None of this is exotic — which is exactly the point. GEO in 2026 is mostly disciplined writing plus unglamorous technical hygiene, applied every week. That's also why we fold it into an agent's routine rather than selling it as a separate project: the checklist above is repetitive, checkable work, and repetitive checkable work is what an AI SEO employee is for. If you want the deeper product version of this — AI visibility tracking, citability fixes, crawler access as a standing weekly job — that's what Cliff's AI search optimization does.
FAQ
Is GEO different from SEO? It's a layer on top. SEO gets you retrieved; GEO gets you quoted. Roughly 80% of the work overlaps — the GEO-specific 20% is passage-level citability, AI crawler access, and measuring mentions instead of only rankings.
Do AI Overviews use the same signals as Google rankings? Largely yes — AI Overviews are built from Google's index via ordinary Googlebot crawling, and pages that rank well are far more likely to be included.
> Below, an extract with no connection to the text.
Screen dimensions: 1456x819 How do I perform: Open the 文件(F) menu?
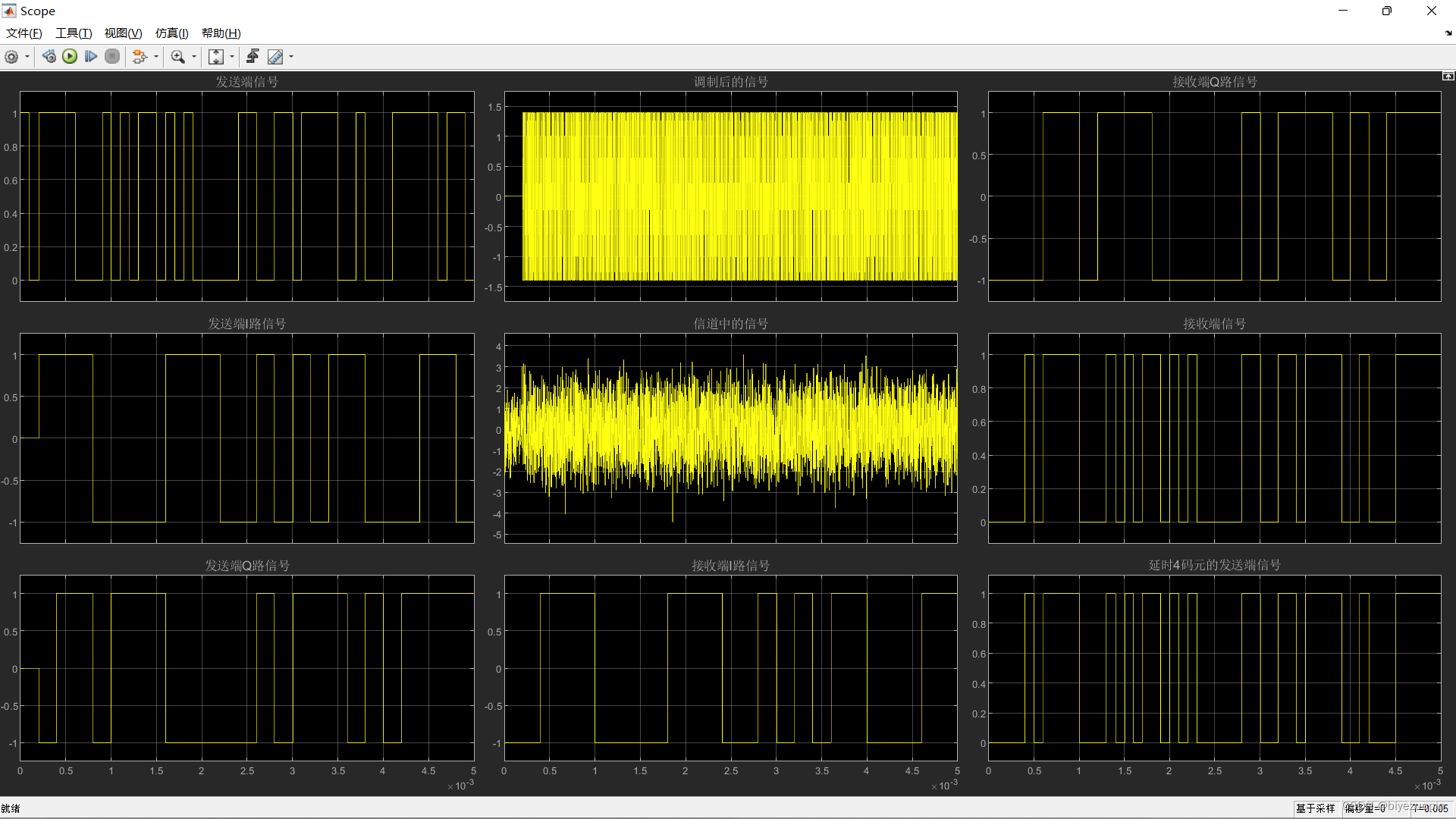pos(23,33)
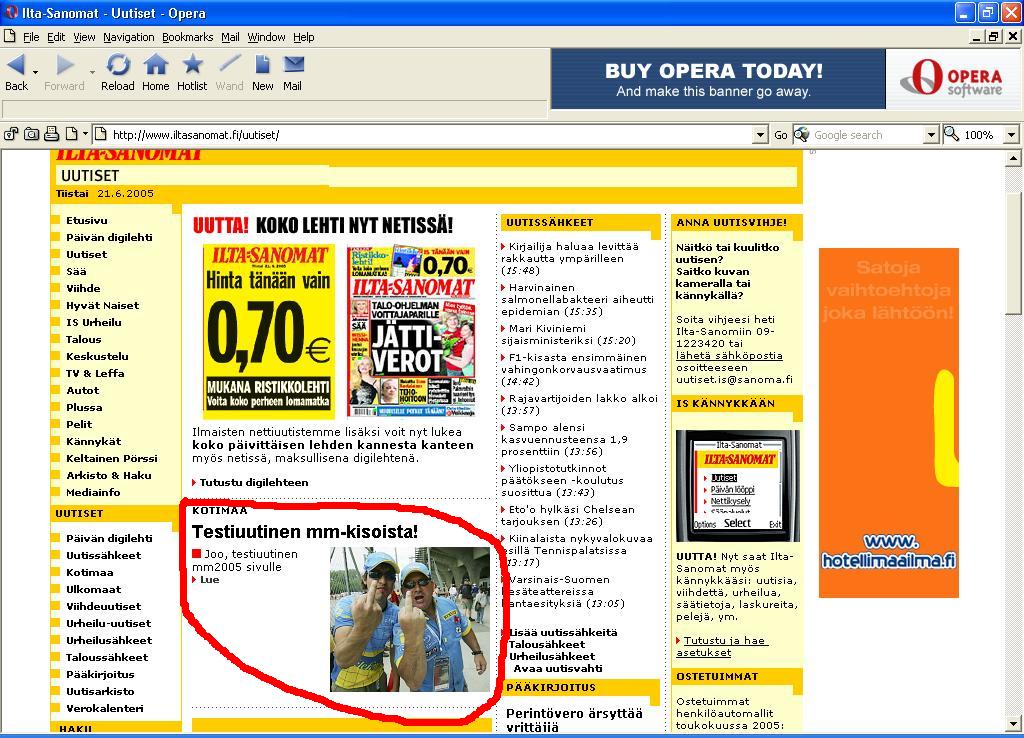Click the padlock icon left of address bar
Image resolution: width=1024 pixels, height=738 pixels.
pyautogui.click(x=11, y=134)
There is no separate "AI Overviews crawler" to optimize for.
Should I block AI crawlers to protect my content?
That's a business decision, not an SEO one. Just make it deliberately: blocking GPTBot keeps you out of training data, but blocking OAI-SearchBot or PerplexityBot removes you from answers your buyers are reading today.
How long until GEO shows results? Referral and citation changes typically show up over weeks to months, not days — engines re-crawl and re-index on their own schedules. Track a fixed prompt set monthly and judge the trendline.